His confidence was based around the hazard reduction burning program his brigade had doggedly stuck with during its 68 years of existence, despite having to overcome more and more bureaucratic hurdles and green tape.
Kurrajong Heights is perched on a ridge and is surrounded by thick eucalypt timber which makes it a prime target for the bushfires which regularly escape from the Blue Mountains and Wollemi National Parks to the west and north west.
For this reason the brigade long ago divided the country around the village into 18 blocks and hazard reduces them in a 12-year rotation in a mosaic pattern so in an extreme bushfire one or two of the more recently burnt zones will check the fire’s advance.
Late in the afternoon of December 21 the fire roared towards the village on both sides of Bells Line of Road from the west after devastating landmarks like the Bilpin Fruit Bowl’s famous orchards and the Tutti Fruitti cafe.
But suddenly it was knocked sideways by a strong southerly change.
The fire had the potential to burn around the Heights Bowling Club and slam into the village through Cut Rock but it ran into an area that had been hazard-reduction burned three years earlier and self-extinguished.
The cool southerly change gave firefighters the chance to begin a 20km backburn around the western edge of the village, then along Burralow Road all the way south to the Grose River which made Kurrajong Heights, and, to a lesser extent, Bowen Mountain, relatively safe.

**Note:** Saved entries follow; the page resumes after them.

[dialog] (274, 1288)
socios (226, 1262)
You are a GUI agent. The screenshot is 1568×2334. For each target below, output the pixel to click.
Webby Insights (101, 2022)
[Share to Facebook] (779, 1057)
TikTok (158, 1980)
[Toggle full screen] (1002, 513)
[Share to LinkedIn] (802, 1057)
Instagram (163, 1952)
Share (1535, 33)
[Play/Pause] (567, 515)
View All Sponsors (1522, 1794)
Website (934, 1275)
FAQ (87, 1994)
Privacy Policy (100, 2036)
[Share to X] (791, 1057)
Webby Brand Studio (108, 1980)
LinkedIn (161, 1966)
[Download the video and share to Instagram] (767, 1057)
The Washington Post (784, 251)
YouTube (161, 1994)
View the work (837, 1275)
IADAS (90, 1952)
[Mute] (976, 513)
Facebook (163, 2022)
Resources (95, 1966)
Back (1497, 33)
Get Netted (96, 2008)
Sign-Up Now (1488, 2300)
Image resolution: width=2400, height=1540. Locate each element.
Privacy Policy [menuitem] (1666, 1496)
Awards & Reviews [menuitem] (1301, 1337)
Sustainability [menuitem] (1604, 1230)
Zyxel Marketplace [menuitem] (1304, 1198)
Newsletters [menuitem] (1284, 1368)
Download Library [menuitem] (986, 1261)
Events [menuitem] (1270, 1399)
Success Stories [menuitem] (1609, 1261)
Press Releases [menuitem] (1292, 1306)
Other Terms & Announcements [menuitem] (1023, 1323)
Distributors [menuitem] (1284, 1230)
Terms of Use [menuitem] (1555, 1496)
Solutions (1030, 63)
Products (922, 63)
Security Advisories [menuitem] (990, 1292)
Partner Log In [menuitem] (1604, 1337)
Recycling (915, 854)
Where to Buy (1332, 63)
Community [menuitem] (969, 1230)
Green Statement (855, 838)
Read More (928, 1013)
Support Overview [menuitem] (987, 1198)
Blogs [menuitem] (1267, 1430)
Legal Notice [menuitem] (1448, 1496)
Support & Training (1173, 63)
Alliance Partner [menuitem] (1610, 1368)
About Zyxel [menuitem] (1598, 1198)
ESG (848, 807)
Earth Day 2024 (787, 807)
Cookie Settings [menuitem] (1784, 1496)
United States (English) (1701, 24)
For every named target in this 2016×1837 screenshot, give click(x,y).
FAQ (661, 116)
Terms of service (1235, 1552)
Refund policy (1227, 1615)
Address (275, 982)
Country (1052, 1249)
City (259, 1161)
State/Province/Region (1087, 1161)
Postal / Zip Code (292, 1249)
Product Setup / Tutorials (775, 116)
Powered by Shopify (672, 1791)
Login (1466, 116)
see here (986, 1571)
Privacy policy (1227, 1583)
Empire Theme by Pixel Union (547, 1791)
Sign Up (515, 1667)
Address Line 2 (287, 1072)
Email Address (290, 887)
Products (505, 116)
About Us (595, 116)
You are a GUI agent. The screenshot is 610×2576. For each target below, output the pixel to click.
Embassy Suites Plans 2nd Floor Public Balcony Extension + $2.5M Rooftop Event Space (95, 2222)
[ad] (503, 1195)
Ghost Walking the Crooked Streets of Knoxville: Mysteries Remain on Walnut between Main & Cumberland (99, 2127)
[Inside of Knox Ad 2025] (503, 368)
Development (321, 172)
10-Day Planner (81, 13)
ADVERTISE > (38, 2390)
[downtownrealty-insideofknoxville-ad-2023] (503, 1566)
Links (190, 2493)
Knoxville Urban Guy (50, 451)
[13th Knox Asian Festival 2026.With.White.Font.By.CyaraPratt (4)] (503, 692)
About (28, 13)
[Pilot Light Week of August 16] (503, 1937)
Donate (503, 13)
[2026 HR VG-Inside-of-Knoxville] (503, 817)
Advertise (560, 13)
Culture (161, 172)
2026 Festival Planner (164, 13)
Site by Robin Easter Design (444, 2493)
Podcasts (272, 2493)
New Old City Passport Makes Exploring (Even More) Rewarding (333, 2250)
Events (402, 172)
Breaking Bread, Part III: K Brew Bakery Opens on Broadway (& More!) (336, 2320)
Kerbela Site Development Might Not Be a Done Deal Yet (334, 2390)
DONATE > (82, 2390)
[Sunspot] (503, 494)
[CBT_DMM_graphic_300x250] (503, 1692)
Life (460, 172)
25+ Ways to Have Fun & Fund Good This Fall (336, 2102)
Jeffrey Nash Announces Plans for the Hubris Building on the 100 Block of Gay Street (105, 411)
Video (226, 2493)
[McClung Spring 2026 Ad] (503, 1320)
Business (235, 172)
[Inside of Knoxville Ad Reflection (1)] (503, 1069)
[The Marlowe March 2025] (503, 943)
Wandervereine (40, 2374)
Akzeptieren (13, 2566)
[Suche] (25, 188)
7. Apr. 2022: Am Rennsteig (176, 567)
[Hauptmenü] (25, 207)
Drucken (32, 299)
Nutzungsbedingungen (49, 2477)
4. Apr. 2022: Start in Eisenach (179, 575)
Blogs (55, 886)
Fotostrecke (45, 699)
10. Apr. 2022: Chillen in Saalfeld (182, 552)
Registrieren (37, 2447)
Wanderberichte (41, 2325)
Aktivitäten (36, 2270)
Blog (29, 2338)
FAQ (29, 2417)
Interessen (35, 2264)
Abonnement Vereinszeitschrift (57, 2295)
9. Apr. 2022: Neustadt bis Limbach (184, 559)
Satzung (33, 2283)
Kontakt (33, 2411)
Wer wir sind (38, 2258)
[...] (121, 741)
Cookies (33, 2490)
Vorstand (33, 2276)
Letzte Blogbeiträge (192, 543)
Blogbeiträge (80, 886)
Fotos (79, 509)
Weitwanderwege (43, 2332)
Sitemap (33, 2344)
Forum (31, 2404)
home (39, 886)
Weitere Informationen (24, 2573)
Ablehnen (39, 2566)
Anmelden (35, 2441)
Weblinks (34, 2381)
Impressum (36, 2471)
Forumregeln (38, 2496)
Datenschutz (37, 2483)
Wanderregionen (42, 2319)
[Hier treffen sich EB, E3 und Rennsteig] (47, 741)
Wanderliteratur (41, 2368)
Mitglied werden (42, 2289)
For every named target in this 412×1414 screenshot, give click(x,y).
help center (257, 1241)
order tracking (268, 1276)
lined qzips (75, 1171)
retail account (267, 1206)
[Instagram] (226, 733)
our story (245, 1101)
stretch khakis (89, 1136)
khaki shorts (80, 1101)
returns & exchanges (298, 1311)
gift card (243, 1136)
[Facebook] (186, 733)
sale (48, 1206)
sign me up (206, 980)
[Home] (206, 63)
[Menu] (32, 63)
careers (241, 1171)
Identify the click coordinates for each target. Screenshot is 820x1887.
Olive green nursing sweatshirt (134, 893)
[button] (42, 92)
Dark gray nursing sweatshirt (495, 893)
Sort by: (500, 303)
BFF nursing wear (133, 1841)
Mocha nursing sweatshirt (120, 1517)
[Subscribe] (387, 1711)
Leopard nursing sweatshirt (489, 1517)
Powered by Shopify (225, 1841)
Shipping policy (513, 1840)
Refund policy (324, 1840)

Mr Williams said the backburn had been successful because previous hazard-reduction burning in the area meant the fire moved quietly through light fuel loads.
Mr Williams said fuels loads in the Australian bush typical of the country around Kurrajong Heights increased by two tonnes per hectare a year.
After 10 years the unmanaged fuel load reached 20 tonnes which would produce a fire intensity of 4000 kilowatts per square metre, double what can be tackled by a fire brigade tanker.
Mr Williams said the Gospers Mountain fire couldn’t be controlled right from its ignition by a lightning strike on October 26 because of high fuel loads.
As for the impact of climate change on the fire, Mr Williams said cooling the earth by one or two degrees C before the fire started would have had no impact on stopping its spread across 515,000ha.
He said NSW National Parks on average was hazard-reduction burning 1.9 per cent of its seven million ha of land each year which was just a drop in the bucket.